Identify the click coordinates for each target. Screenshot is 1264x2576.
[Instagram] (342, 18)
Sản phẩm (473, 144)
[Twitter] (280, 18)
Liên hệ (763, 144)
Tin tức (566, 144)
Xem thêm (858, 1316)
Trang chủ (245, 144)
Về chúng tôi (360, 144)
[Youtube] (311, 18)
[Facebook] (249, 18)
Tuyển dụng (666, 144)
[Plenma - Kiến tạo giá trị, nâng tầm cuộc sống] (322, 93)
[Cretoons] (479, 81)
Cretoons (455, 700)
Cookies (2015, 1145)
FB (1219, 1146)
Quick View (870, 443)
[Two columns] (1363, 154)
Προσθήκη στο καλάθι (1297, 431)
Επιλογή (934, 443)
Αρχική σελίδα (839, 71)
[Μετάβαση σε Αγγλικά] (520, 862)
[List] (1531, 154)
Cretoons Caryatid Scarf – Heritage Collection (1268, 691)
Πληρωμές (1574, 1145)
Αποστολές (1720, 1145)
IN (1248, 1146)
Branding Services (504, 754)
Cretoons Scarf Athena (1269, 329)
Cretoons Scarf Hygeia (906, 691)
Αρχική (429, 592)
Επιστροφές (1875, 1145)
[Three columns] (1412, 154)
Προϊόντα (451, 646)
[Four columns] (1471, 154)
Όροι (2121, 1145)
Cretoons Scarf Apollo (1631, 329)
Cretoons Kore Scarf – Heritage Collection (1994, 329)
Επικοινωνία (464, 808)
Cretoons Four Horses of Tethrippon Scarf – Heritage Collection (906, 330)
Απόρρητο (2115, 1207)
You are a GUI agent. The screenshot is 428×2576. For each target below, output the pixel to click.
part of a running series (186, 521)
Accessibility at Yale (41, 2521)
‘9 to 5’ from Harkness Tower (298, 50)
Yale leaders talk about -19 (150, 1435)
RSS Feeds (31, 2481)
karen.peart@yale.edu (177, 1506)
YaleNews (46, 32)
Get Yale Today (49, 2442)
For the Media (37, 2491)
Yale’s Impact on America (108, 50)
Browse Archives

┄┄┄┄┄┄┄┄┄┄

■ **AIM OF THE TASK**:
Note how many lines of the listing above contain the string "Four", and give that number with nothing added.

■ **ANSWER SECTION**:
2